Problem description:
Pick out every line of the material below that contains the word "accomplish", and copy each one in full.

>> Start Supplied data

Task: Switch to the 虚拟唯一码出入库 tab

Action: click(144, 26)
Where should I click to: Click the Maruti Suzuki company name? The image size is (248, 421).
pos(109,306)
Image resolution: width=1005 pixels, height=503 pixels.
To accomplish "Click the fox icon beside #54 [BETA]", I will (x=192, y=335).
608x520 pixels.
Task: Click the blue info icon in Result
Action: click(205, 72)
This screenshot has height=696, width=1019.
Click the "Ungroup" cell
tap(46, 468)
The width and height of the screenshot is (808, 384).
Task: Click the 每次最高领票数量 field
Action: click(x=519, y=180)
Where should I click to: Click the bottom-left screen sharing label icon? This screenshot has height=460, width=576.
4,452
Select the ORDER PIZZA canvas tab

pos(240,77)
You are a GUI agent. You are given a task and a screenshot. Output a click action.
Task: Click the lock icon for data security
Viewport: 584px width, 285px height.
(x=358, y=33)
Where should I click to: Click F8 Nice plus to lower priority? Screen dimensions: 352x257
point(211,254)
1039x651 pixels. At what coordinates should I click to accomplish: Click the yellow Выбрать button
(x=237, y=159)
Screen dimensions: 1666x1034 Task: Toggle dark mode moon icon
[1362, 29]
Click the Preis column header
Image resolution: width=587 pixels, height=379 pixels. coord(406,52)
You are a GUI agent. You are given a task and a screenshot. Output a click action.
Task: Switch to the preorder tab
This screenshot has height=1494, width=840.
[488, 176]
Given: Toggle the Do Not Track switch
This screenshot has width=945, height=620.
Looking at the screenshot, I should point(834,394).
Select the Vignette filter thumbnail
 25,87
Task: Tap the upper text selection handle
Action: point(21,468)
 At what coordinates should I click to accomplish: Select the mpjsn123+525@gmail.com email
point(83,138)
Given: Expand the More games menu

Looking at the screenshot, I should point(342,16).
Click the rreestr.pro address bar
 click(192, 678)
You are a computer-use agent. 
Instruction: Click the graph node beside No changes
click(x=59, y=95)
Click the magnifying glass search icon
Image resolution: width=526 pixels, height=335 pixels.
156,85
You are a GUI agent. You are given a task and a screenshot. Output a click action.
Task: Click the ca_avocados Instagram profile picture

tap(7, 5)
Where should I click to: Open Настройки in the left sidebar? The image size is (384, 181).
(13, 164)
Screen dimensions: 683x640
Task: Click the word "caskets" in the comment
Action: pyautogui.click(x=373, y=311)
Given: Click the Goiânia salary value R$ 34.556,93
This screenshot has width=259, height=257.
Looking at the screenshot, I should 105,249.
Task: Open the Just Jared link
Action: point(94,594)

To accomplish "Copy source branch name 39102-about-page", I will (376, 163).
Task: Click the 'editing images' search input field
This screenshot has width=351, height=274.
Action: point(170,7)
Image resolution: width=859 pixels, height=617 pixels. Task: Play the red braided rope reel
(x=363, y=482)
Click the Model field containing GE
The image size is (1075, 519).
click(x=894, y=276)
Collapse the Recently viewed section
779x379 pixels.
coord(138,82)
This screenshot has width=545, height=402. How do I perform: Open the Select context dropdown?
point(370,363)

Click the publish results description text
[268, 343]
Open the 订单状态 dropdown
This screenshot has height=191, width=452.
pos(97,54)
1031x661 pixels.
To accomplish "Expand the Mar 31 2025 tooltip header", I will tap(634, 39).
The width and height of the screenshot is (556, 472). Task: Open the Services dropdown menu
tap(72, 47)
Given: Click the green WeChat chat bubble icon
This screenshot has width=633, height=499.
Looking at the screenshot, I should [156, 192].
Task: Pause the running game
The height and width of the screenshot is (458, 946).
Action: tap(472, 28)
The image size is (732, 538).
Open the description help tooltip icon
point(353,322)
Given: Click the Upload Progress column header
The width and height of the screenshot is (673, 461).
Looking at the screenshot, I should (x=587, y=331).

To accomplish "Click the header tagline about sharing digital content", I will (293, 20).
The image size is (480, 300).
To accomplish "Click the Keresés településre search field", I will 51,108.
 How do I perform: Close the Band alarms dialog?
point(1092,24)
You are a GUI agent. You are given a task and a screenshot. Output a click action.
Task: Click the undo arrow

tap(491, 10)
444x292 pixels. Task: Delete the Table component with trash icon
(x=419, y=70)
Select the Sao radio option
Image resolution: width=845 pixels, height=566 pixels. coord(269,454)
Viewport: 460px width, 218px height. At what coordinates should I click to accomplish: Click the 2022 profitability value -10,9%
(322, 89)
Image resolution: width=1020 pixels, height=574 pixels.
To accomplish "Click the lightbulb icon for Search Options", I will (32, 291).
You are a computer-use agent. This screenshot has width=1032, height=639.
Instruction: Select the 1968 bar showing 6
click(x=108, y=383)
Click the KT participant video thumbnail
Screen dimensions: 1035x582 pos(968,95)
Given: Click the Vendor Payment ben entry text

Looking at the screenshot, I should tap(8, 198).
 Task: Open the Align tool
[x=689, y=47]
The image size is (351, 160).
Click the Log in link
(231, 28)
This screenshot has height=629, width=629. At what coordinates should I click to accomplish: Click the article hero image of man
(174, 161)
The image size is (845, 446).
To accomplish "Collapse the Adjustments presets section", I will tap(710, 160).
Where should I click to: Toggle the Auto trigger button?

>> End Supplied data

Solution to the problem:
To accomplish "Click the fox icon beside #54 [BETA]", I will (x=192, y=335).
1039x651 pixels. At what coordinates should I click to accomplish: Click the yellow Выбрать button
 At what coordinates should I click to accomplish: Select the mpjsn123+525@gmail.com email
To accomplish "Copy source branch name 39102-about-page", I will (376, 163).
To accomplish "Expand the Mar 31 2025 tooltip header", I will tap(634, 39).
To accomplish "Click the header tagline about sharing digital content", I will (293, 20).
To accomplish "Click the Keresés településre search field", I will 51,108.
Viewport: 460px width, 218px height. At what coordinates should I click to accomplish: Click the 2022 profitability value -10,9%
To accomplish "Click the lightbulb icon for Search Options", I will (32, 291).
This screenshot has height=629, width=629. At what coordinates should I click to accomplish: Click the article hero image of man
To accomplish "Collapse the Adjustments presets section", I will tap(710, 160).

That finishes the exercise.